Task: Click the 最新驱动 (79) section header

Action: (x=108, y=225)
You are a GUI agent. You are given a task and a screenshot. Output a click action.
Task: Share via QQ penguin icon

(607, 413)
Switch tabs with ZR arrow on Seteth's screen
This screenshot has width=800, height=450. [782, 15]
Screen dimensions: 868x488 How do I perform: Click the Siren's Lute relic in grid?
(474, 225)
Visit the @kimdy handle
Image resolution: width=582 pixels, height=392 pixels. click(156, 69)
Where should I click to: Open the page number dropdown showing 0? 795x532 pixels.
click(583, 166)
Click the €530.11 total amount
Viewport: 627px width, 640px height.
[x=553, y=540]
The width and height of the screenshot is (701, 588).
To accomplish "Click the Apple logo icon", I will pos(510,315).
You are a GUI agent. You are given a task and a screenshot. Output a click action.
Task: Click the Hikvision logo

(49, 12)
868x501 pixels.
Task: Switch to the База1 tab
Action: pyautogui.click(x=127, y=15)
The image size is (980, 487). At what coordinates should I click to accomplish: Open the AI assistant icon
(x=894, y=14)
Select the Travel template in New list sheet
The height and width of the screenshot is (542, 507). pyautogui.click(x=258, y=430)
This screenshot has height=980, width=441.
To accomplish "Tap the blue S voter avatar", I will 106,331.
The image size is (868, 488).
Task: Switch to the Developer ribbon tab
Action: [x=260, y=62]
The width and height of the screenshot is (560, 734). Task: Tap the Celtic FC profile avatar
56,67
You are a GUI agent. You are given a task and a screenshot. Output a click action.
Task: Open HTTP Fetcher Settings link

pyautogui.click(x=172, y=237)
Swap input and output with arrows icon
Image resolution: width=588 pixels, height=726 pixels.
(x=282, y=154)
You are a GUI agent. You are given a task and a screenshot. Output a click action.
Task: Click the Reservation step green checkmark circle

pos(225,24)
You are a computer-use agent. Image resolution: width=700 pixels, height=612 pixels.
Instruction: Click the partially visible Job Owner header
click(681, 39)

+ + +

The assignment is to restate, word for word, each line from the one containing "Task: Click the Reservation" through the final line of the material above.

> _Written solution_
Task: Click the Reservation step green checkmark circle

pos(225,24)
You are a computer-use agent. Image resolution: width=700 pixels, height=612 pixels.
Instruction: Click the partially visible Job Owner header
click(681, 39)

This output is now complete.